* **DESCRIPTION OF THE TASK**: What is needed is a word-for-word copy of the lines below from the one with "Where should I" through the one with "Task: Toggle fullscreen mode for the video", both included, with every picture left out.

* **TASK INPUTS**:
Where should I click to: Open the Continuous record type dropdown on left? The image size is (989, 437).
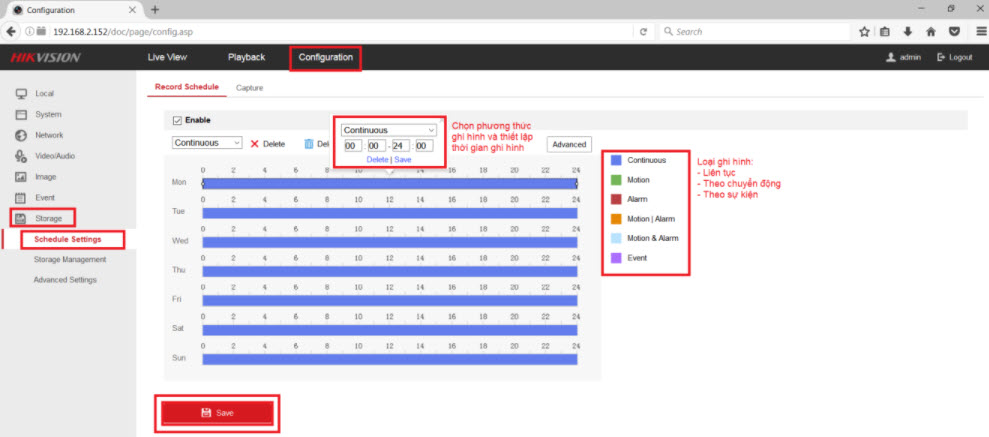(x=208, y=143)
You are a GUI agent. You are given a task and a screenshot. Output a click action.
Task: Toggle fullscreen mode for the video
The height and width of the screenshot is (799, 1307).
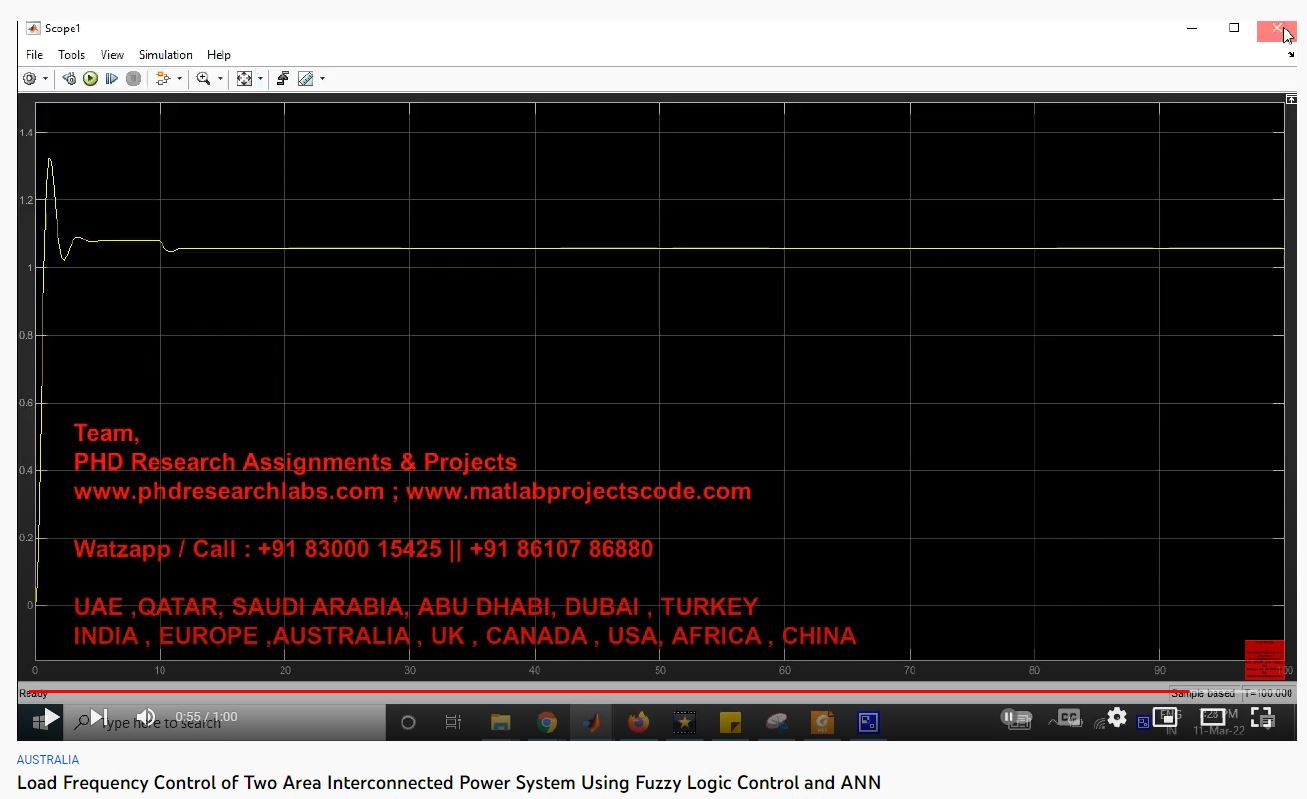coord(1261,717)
...
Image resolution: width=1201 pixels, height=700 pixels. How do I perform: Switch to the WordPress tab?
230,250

* **RESPONSE TO THE TASK**:
Where should I click to: Open the Continuous record type dropdown on left? The image size is (989, 437).
(x=208, y=143)
You are a GUI agent. You are given a task and a screenshot. Output a click action.
Task: Toggle fullscreen mode for the video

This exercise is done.